During that one hour, everyone got a chance to take a picture with him and then ask questions. The first question was about LGBT issues abroad and to a lesser extent, about marriage equality. The Vice-President gave a substantial answer about equal treatment abroad among other things. The second question was about universal health care.

Time ran out after that and he was being encouraged to finish the meeting by his staff. I felt disappointed that I did not have the courage to just speak up in front of all the other organizers. I thought about the unique opportunity I had before me, and how many people would be disappointed if I didn't at least try. Before I could open my mouth, the third question was being asked and my heart sank. I guess the person asking the question either got stuck asking the question or never finished asking it, so there was a moment of silence and I took the chance.

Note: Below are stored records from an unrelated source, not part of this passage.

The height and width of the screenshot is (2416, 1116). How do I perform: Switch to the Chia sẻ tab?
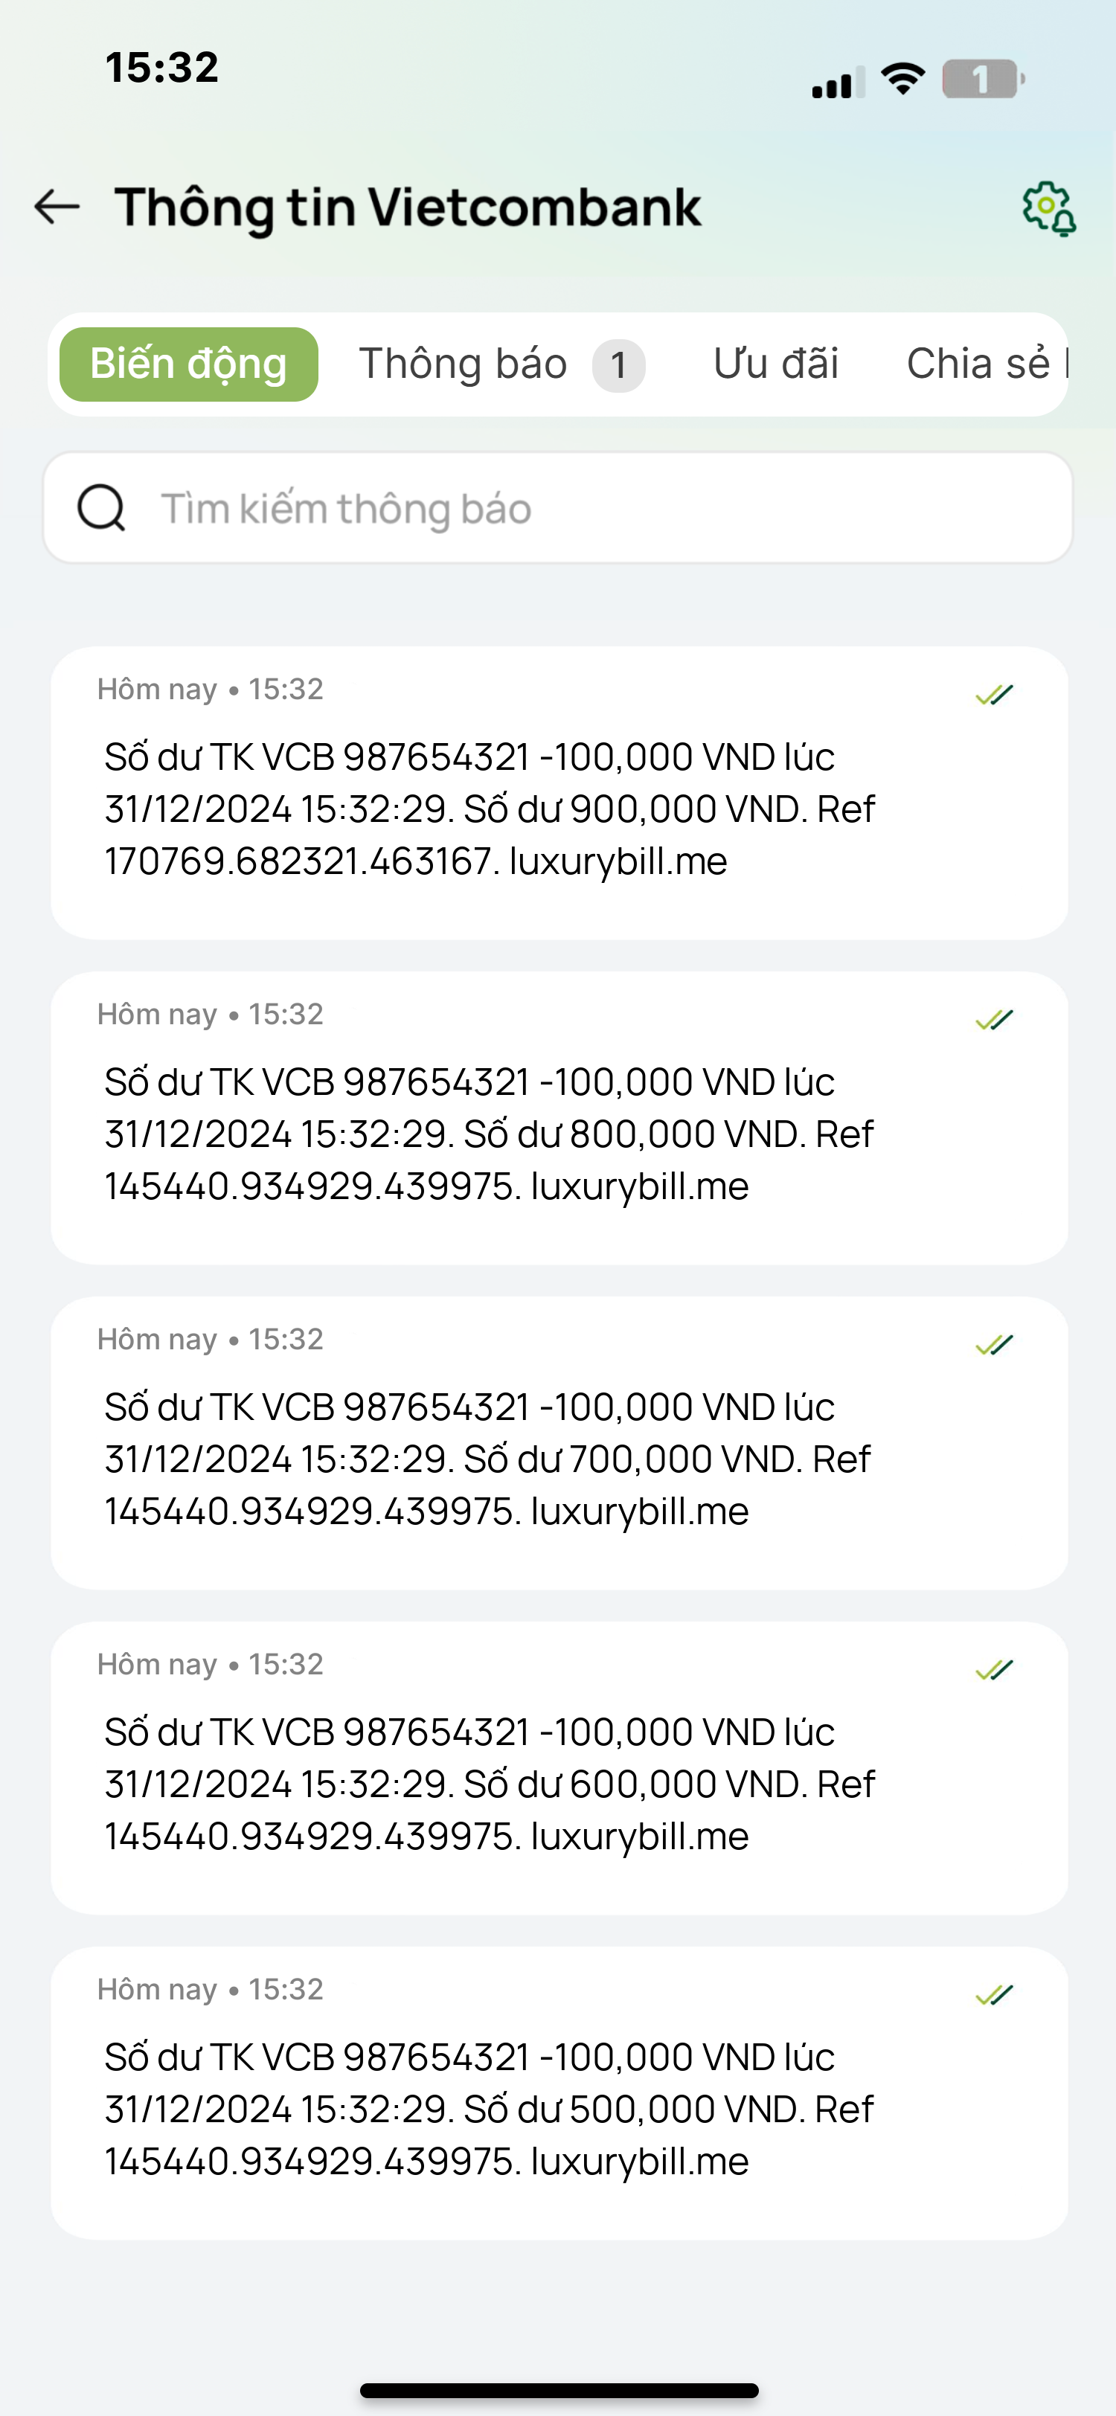click(980, 364)
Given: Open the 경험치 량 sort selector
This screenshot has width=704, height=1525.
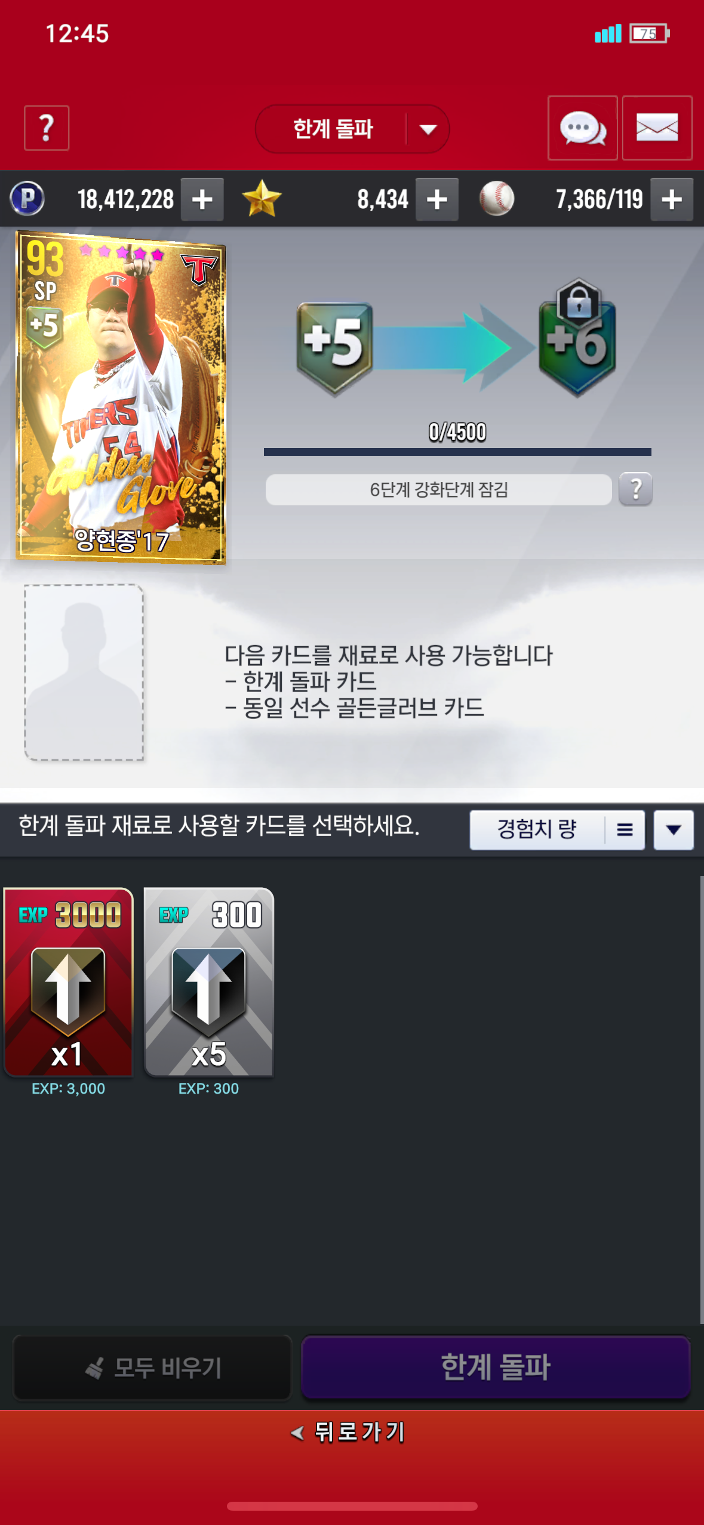Looking at the screenshot, I should click(557, 829).
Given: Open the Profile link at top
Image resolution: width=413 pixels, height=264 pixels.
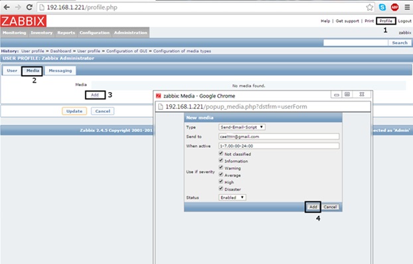Looking at the screenshot, I should 386,21.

Given the level of my excitement and my growing concern of not being able to ask anything, my voice was unusually loud and clear. "Mr. Vice-President!" I almost shouted. I then went into automatic pilot, as if I've done this a million times over. I stated the issue, gave some numbers and economic stats, and then talked about my own peers at UCLA. I disclosed my efforts as a leader on the issue and also as an advocate for issues students care about as the Southern California Regional Director of the California College Democrats. I was in the process of asking him "the question" when he stopped me mid-sentence. "The answer is YES," he stated. I responded by saying that I knew he was a supporter of the DREAM Act when he was a Senator and was well aware that Obama was a co-sponsor at one point, but that my question was more of a when and how.

He began to talk about his background to the group. He said that with an Irish Catholic background he understood that immigrants of the past came to this country due to religious persecution and that now, we are looking at a surge of immigrants because of economic dislocation. He said, "No one comes to this country leaving their family, culture and everything they own, only to be hated and treated poorly here, they come for jobs. It's a matter of survival."

He then went on to talk about the importance of international relations, decreasing poverty abroad, etc. He gave the group the big picture. He then came back to specifics. "If it were up to me and Barack, we'd have something out by the end of year. We hope to."

It was the answer I expected. I don't know what else I could have gotten out of it, and I must admit, I may have romanticized the situation through my own anticipation and thus felt disappointed. As he was walking away, I decided to approach him and pull him aside. I asked him if I was allowed to give him anything and he said he didn't see why not. So I handed him a copy of Underground Undergrads (I had previously written a personal note in it), a letter from Kevin Prada and a Support the Dream Act button. I explained a bit of what they were, and he promised to read them on the plane back home. I hope he did.

He then asked me to thank everyone who was doing this work, for putting it on the radar. "Thank you so much for the work you do, really. Thank you" Feeling a bit better, I walked away wondering about how that meeting could have possibly contributed to the movement.

(A few hours later at UCLA, I found out one of our IDEAS members' sister had gotten deported that day. She is 17.)

I know this meeting is one of those once in a lifetime moments you take with you your whole life. It's not everyday a Dreamer gets the chance to speak directly with people like our Vice-President. I hope it inspires people to know that at least I had a seat at the table that one time, for one hour and that he listened and he cared -- it was a true honor to have met Vice-President Joe Biden.

For further reading, please see my previous entry on my meeting with President Barack Obama.


Lizbeth M. said...

I find myself unable to describe what this means to me as a Dreamer, and as someone who has had the chance to work with you, so I will summarize what otherwise would have been a long post by simply saying: "Thank you!" :)

DreamACTivist said...

Good work ;)

Marie said...

This is wonderful!

Lessie said...

Good for you for speaking up! Great news.

La Marichola said...

Awesome work! This is our year :-)

Anonymous said...

Good Job!! THANK YOU!

Cintia said...

Thank you so much! :)

Anonymous said...

Hello, I'd like to commend the initiative, you and others like you, have shown.

Many are hoping to see this act come through -- including me. I'm a recent college graduate, I've interned at some of the biggest media companies in the world, and have even operated my own successful business.. I am also a illegal.